There was something depressing on NPR and I forgot to put the audio books from my excellent neighbors in the car, so I rocked out to Led Zeppelin and the Rolling Stones for most of the trip. I was pulling in to the parking lot when, no joke, Britney Spears came on the radio. And because I have been to a mall in the last decade, I knew the song exactly well enough for it to be stuck in my head for the remainder of the day. Which it was. Crap.
So I get upstairs, check in with Jane, pump and return to her bedside. It is now noon. Awesome nurse of the day asks if I want to hold her today. Um, yes. Sort of the point of the trip. But I'm thinking I might make it a quicker visit today. I'm tired, I'm cranky and this is my view:
The monitor. How I hate it. Every time Jane desats (= her oxygen level drops below 85%), I watch the hateful thing, willing the level up. I mean that literally. I sit there, with my two and a half pound baby on my chest staring at this ridiculous monitor and trying to force the numbers up with my mind. Jane's oxygen (and carbon dioxide) levels have not been great. Today and yesterday, I spent an awful lot of time trying to mentally manipulate that damn thing. Crap.

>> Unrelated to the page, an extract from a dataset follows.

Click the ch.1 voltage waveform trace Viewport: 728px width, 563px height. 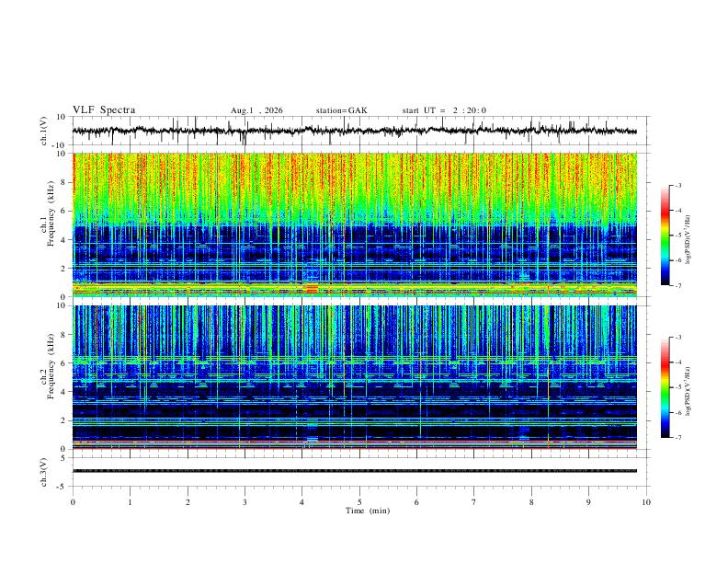pos(354,131)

What you can't see from the photo is that the lovely vinyl recliner Jane and I chill in entirely fills the space within the privacy curtains. ENTIRELY. Immediately to my right is the isolette, and immediately to the left is the curtain. I can see nothing but... ugh, the monitor. You simply can't escape it.

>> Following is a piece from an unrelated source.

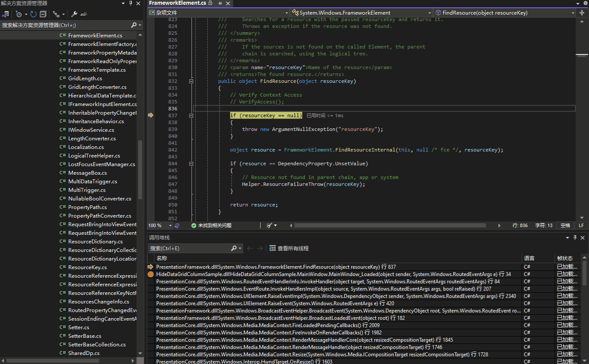Switch between solutions and available views icon
This screenshot has height=364, width=589.
(x=6, y=13)
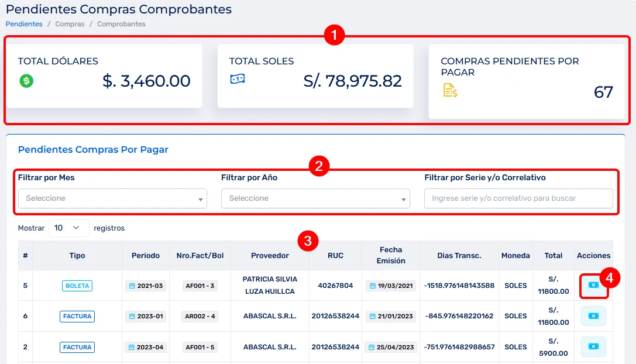
Task: Click the Compras breadcrumb item
Action: point(70,24)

After about an hour with Jane I realized I was about to lose my mind. And the nurse (who truly is wonderful, I was not being at all snarky about her) was AWOL -- okay, helping with another patient -- because, you know, I'm usually fine. But there I was, stuck to and in a vinyl easy chair, watching these horrible numbers fall and rise and fall. When she did come back to check in, half an hour after the crazy began to creep in, the nurse said, "Jane does so well when she's with you. She's resting so well, and the secretions in her lungs really loosen up." Oh, go ahead and just twist that knife why don't you? How am I supposed to leave early now? Crap!

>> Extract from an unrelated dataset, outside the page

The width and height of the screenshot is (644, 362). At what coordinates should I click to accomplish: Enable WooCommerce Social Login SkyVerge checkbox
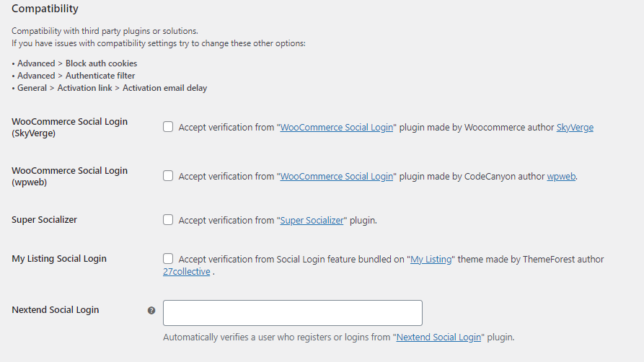click(x=168, y=127)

To maintain my sanity until Jane's 2:00 feed, when she was going to be disturbed anyway and it made sense for me to get her back in the isolette, I stared at the embroidery on the blanket she was wrapped in and thought about how I should have fixed it. Seriously, needlework saved me.
And, of course, this:
We just found out from tonight's nurse that she's been put back on the oscillator. I'm glad I got so much snuggle time in with her this week, and this may just be a one-day step back, but still. Crap.